Он вынул из лежавшего на столе личного дела Шульгина исписанный листок.
- Отпираться будешь?
- Буду!
В голове Шульгина все перепуталось – где сон? где явь? Но разбираться было некогда.
- То есть как? – искренне изумился Туньков.
- А не читал я книги! А из тех страниц, что прочел, не понял, что она антисоветская!
- Это ты, Шульгин, брось. Она и в списке запрещенной литературы есть, да и все твои сослуживцы не отрицают, что она антисоветская!
Туньков полез в сейф, достал листки под скрепкой.
- Вот список, а вот рапорта офицеров отдела.
- Я этот ваш список впервые вижу!
- Ну, знаешь, - Туньков закатил глаза, - это ты дурака валяешь. Не видел, не понял… Брось, не поможет! Скажи-ка лучше, чью книгу ты потерял и кто тебе пасквиль этот собирался размножить?
- Нора Табори, - соскочило вдруг с языка, будто черт Шульгина толкнул. Он даже испугался, произнеся это имя. Но по тому, как Туньков вздрогнул, Шульгин понял, что попал в цель.
- Откуда вы ее знаете? – до конца выдал себя Туньков.
- Знаю! И знаю еще, что она ваша любовница, товарищ майор. – Ну уж точно черт его вел! – А этот факт - не только пятно на вашем моральном облике.

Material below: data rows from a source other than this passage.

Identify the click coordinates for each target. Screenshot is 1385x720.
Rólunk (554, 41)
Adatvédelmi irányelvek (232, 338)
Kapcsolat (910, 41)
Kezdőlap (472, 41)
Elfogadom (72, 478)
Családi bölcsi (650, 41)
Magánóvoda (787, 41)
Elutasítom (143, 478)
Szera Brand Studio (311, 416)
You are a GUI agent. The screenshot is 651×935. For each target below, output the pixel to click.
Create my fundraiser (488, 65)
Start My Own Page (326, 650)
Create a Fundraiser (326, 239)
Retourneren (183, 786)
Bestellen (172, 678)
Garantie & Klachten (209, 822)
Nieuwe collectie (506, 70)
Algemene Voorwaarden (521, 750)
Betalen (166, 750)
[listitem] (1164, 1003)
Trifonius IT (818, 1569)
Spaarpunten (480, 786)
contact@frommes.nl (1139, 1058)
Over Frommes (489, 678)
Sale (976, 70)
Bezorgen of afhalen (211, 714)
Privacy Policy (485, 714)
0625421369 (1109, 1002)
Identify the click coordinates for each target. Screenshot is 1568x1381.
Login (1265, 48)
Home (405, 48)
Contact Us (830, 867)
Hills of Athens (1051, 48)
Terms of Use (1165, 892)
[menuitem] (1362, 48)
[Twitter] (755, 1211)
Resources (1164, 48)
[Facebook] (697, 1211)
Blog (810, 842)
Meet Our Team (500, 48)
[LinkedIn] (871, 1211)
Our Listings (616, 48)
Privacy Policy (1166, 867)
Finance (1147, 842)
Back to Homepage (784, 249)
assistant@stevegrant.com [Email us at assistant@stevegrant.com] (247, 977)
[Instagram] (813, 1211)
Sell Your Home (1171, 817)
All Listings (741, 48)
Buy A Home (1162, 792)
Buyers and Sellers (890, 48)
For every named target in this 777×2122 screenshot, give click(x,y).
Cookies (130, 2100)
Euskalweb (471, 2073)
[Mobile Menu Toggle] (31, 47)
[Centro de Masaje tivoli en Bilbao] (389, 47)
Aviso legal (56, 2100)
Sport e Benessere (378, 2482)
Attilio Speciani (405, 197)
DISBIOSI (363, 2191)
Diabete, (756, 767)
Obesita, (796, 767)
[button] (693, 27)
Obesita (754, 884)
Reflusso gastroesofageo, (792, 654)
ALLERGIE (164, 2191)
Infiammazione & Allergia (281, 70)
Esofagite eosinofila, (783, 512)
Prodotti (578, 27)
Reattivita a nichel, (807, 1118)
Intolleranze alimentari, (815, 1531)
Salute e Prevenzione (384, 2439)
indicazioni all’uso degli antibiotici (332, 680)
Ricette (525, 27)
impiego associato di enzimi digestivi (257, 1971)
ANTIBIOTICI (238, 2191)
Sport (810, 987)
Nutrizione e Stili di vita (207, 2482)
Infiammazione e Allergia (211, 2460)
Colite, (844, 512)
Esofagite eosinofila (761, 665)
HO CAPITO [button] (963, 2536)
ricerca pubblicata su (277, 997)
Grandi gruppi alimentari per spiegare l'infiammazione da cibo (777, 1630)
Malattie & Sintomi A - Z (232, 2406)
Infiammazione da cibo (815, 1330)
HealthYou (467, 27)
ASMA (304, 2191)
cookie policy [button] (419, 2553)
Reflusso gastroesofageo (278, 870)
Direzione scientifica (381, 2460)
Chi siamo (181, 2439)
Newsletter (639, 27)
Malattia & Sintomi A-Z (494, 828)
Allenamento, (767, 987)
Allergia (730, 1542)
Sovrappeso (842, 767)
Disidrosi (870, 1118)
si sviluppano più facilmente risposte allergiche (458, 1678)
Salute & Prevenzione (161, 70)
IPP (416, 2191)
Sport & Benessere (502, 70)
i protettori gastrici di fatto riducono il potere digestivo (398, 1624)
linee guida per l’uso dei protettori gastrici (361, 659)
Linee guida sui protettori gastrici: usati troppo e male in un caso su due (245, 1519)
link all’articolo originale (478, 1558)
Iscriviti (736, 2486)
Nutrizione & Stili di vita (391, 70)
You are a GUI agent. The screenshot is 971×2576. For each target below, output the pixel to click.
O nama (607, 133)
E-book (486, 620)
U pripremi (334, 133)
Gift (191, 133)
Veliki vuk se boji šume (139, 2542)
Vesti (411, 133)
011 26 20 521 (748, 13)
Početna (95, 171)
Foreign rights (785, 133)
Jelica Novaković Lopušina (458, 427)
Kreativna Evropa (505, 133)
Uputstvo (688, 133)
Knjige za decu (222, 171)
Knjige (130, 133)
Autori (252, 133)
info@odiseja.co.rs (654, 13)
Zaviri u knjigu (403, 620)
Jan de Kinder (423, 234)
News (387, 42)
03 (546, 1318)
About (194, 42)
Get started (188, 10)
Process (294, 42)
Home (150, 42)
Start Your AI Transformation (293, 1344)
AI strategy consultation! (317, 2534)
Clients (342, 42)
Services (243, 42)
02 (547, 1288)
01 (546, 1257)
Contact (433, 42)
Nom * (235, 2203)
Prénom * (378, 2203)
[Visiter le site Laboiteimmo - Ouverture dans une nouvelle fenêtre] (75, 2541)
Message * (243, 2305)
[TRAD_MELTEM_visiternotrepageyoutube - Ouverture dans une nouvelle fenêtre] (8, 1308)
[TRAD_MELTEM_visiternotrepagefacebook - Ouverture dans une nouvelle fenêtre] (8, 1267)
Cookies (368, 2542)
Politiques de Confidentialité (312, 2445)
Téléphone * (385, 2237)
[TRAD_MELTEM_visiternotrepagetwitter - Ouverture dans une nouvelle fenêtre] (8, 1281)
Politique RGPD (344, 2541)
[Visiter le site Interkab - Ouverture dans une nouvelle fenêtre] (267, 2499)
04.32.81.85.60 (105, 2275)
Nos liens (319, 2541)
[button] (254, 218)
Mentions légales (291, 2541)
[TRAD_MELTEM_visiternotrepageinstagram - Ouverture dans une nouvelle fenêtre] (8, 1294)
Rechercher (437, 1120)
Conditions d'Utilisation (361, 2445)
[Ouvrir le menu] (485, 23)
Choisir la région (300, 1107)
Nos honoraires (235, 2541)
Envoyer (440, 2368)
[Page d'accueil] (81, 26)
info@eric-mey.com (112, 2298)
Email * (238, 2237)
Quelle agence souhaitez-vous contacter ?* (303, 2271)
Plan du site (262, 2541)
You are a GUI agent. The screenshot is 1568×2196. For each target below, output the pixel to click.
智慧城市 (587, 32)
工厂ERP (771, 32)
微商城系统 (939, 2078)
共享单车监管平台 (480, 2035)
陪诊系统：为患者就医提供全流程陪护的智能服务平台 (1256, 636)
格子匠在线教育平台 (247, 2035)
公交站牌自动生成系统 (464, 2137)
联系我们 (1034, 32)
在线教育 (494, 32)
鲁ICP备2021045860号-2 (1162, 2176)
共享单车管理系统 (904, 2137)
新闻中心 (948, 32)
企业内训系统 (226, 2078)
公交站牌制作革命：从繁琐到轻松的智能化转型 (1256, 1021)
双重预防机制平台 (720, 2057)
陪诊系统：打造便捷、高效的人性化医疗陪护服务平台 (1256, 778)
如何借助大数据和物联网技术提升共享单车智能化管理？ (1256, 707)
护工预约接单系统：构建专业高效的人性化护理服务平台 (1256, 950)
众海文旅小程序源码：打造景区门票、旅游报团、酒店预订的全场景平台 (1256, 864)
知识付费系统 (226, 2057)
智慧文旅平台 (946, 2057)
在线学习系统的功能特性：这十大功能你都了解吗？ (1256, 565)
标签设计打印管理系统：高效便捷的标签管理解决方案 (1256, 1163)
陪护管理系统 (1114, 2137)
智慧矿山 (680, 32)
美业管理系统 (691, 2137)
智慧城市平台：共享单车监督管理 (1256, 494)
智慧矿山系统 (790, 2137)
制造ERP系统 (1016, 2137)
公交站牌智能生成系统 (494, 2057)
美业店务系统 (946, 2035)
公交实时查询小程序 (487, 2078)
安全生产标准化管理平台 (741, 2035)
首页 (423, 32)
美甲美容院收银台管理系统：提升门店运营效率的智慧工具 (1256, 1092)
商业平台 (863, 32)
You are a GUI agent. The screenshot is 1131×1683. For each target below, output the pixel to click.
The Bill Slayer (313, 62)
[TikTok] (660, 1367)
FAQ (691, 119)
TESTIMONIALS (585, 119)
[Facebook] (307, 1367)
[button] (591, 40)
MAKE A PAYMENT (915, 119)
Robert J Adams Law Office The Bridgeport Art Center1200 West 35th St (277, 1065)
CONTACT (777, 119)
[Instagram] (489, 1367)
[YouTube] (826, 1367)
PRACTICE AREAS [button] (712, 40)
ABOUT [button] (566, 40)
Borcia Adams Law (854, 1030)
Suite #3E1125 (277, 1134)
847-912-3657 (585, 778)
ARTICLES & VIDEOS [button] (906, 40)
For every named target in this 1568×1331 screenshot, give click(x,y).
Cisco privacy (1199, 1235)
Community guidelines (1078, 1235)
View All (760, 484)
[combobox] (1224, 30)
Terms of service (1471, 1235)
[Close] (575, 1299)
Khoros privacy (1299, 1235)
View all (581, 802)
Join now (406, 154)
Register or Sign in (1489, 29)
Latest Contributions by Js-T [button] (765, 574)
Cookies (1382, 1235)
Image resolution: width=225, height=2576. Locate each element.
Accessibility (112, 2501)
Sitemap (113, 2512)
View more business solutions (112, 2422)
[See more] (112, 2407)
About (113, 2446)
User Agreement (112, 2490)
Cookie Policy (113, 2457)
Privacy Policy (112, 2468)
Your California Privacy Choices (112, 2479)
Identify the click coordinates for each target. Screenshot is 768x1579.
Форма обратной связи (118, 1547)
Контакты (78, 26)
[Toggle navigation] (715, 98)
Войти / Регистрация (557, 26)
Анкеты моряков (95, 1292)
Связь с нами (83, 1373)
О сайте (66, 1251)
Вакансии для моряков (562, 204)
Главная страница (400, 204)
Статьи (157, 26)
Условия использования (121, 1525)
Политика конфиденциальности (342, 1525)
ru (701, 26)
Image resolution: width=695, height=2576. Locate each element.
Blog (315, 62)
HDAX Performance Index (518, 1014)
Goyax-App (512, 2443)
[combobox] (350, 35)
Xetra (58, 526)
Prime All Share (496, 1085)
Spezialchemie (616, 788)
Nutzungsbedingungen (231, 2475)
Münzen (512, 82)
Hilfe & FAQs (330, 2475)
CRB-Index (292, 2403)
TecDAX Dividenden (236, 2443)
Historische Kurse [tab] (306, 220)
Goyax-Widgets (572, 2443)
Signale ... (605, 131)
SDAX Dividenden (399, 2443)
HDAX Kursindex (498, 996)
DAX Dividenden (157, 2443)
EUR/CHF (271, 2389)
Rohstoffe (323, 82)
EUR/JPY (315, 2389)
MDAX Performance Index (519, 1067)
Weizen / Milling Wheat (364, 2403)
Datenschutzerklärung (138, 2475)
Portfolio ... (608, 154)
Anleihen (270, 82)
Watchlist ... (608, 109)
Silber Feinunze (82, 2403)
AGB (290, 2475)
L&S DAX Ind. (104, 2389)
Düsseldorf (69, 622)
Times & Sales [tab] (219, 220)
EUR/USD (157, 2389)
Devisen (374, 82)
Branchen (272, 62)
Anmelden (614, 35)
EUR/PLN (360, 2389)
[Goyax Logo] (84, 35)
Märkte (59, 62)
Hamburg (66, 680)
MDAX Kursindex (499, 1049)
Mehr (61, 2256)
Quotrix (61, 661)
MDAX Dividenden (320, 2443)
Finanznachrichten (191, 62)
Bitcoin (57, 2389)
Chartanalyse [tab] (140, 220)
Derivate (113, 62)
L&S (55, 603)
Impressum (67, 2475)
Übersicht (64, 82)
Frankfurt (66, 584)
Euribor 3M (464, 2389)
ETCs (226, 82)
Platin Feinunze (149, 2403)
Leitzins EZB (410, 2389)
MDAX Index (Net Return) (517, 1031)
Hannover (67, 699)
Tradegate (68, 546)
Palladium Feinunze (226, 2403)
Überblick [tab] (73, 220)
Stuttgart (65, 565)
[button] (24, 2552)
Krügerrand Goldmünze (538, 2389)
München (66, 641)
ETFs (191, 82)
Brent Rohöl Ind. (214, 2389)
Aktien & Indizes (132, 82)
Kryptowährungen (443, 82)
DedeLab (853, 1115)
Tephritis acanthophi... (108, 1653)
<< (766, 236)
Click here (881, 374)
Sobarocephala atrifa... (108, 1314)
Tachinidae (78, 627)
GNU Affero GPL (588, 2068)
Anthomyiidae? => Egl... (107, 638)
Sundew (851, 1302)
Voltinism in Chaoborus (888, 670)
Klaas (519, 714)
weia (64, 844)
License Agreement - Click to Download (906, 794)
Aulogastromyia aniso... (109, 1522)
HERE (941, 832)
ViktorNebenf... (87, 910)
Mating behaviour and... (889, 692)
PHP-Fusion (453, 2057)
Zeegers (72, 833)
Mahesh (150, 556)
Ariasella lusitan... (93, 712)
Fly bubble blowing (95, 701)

Нора Табори ведь еще и подданная другого государства, хоть и братской Венгрии! А нам контакты с иностранцами запрещены – это вы хорошо знаете!
Туньков встал, подошел к окну. Не поворачиваясь, спросил:
- Шантажируешь?
- Да, - согласился Шульгин. «И пропади все пропадом, - подумалось ему. – Как они со мной, так и я…»
- Ну что ж, твоя взяла! – понял Туньков.
Он скомкал лист из личного дела Шульгина.
- Вы мне его лучше отдайте.
Туньков оторопело взглянул на него:
- Ну и сволочь ты!
- Нет, Туньков, сволочь – ты, а я от тебя защищаюсь.
Туньков сунул ему в руку бумажный комок.
- Иди, кати на своем «Запоре».
Сев в машину, порвал лист, выбросил клочки в окно. Внутри у него было совсем пусто – ни мыслей, ни чувств.
Так и ехал он, сам не зная куда, пока не опомнился при виде сквера у метро «Площадь Ногина». Он затормозил под памятником гренадерам и зашагал в метро.
Спускаясь, увидел вдруг Маврина, который бежал по встречному эскалатору с багровым лицом и помертвелыми глазами.
Шульгин побежал тоже. Соскочив с эскалатора, бросился в конец перехода, у бюста Ногина повернул направо, сбежал по лестнице.
Еще со ступенек увидел он металлическую крышку люка – в нескольких шагах от лестницы, на осевой линии зала, белую, в пузырьках, точно клепаную. На ней было выбито: «С НОВЫМ ГОДОМ! Т. МАВРИН И Т. ШУЛЬГИН!»
Обессиленный, он забрался в «Запорожец», посидел, покрываясь потом, затем поехал, безотчетно выбирая дорогу домой.
- Хорошо, что ты сегодня пораньше, - встретила его Катя, - а то я совсем заскучала: все болею, да болею. Если б не та повесть, которую ты от Бориса принес, - совсем тоска!
- Какая повесть? – остолбенел Шульгин.
- Ну та, что ты тогда, помнишь? пьяный на тумбочке оставил?
И она вынесла ему та самую книгу!
- Я ее читала потихоньку, чтоб удовольствие растянуть.
Шульгин осел на калошницу, словно его огрели по голове.
- Катя, - тихо сказал он, - у нас там водка где-то была. Дай, пожалуйста.
* * *
Некоторое время спустя, уже в другую эпоху, по той повести был снят телефильм. Тогда только майор Шульгин узнал ее автора и название: Михаил Афанасьевич Булгаков, «Собачье сердце».